Alopecia areata (AA) is an inflammatory autoimmune disease characterized by non-scarring hair loss on the scalp or any other part of the hair-bearing skin. While the collapse of the immune privilege is considered as one of the most accepted theories accounting for AA, the exact pathogenesis of this disease remains unclear by now. Other factors, such as genetic predisposition, allergies, microbiota, and psychological stress, also play an important role in the occurrence and development of AA. Oxidative stress (OS), an unbalance between the oxidation and antioxidant defense systems, is believed to be associated with AA and may trigger the collapse of hair follicle-immune privilege.
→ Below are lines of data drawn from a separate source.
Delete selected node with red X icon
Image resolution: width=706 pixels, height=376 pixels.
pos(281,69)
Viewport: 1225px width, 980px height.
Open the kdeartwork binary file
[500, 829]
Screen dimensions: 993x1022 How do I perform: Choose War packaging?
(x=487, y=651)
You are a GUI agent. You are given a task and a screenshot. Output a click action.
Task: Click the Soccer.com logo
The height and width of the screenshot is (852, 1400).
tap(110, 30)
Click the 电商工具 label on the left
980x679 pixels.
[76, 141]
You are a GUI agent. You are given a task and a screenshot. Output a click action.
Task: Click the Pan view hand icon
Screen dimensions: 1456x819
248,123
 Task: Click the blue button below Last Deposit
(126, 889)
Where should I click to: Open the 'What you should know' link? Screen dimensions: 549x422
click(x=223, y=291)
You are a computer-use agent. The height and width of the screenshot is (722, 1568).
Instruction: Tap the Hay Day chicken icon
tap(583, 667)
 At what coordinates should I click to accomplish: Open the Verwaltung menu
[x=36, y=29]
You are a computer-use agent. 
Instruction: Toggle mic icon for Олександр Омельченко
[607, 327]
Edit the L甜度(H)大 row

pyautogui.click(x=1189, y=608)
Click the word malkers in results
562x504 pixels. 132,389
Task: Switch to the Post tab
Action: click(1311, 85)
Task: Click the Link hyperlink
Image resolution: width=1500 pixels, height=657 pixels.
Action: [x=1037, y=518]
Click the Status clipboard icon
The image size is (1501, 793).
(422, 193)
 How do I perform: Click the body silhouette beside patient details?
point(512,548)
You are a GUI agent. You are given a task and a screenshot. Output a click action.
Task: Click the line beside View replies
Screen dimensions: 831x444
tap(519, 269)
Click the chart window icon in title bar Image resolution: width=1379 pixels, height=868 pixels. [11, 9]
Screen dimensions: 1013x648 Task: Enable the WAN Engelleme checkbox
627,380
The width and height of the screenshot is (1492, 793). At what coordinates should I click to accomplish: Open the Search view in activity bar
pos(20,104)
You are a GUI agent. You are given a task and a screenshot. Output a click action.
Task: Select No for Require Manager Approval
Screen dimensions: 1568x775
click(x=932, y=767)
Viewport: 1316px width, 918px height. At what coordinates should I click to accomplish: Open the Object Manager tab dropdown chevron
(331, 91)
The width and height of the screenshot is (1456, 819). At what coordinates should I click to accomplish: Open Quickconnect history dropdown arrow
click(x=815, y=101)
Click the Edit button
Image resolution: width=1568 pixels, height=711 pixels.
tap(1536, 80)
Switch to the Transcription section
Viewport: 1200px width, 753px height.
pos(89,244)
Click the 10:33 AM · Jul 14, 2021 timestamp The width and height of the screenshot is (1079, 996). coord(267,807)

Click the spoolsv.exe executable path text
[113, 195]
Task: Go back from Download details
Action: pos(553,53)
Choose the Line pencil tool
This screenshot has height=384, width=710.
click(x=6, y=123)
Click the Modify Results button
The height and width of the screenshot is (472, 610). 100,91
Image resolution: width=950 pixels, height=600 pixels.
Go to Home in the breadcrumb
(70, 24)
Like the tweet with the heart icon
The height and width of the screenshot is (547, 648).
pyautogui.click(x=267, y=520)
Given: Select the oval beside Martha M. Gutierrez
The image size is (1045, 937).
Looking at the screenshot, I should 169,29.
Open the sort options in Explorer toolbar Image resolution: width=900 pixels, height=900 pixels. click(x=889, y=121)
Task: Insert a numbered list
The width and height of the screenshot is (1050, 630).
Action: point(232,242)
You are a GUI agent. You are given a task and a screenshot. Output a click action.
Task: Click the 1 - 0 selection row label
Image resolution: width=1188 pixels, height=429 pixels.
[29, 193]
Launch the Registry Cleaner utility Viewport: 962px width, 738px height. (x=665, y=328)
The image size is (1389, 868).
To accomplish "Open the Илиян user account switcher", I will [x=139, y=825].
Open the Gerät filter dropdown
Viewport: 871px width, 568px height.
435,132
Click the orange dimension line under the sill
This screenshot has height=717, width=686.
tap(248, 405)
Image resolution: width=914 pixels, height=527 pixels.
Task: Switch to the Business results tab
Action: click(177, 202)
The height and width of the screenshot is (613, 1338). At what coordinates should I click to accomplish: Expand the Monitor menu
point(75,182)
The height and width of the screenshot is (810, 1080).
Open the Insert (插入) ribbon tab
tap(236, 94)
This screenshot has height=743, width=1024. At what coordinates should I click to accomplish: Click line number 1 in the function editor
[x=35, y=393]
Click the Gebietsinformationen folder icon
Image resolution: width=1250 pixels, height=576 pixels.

In this review, we examine the evidence of oxidative stress in AA patients, as well as the relationship between the pathogenesis of AA and OS. In the future, antioxidants may play a new role as a supplementary therapy for AA.

Keywords: alopecia areata; antioxidants; autoimmune; oxidative stress; reactive oxygen species.

Figure 1

The positive feedback-loop of losing hair follicle-immune privileges and its relationship with oxidative stress. In AA, stimulating factors such as UVB or natural light irradiation can induce the chemotaxis of various inflammatory cells around hair follicular epithelial cells (HFECs). HFECs upregulate the expression of MHC and NKG2D ligands, and then NKG2D + CD4 + T cells become effector T cells after binding to MHC I antigen complex and NKG2D ligands on its surface. Activated T cells produce IFN-γ via JAK1 and JAK3, and IFN-γ stimulates IL-15 production in HF-ecs via JAK1 and JAK2. Then, IL-15 again binds to CD8 + NKG2D + T cells to produce more IFN-γ, forming a positive feedback loop that leads to the collapse of immune privilege of hair follicles and promotes the autoimmune attack of hair follicles by inflammatory cells, such as dendritic cells, CD4 + T cells, NK T cells, and mast cells. IFN-γ and IL-1β are oxidative stress triggers, and IFN-γ is a key player in XO-mediated oxidative stress. Light irradiation can induce an increase in XO enzyme activity, producing more oxygen free radicals. In addition, skin inflammation caused by UV irradiation synthesized large amounts of ·NO in the presence of the iNOS enzyme. IFN-γ and IL-1β can induce the rapid expression of iNOS and lead to O₂^•− produced by XO forming ONOO−, which then decompose into ·NO2 and ·OH, causing free radical reactions, including lipid free radicals (MDA, etc.), protein free radicals and DNA free radicals (8-OHdG, etc.). These ROS can promote the upregulation of NKG2D ligands such as ULBP, which triggers the loss of immune immunity of hair follicles and promotes the development of AA. INFγ, interferon gamma; STAT, signal transducer and activator; P, phosphorylated; TCR, T cell receptor; NKG2D, NK cell receptor D; XO, xanthine oxidase; and iNOS, inducible nitric oxide synthase.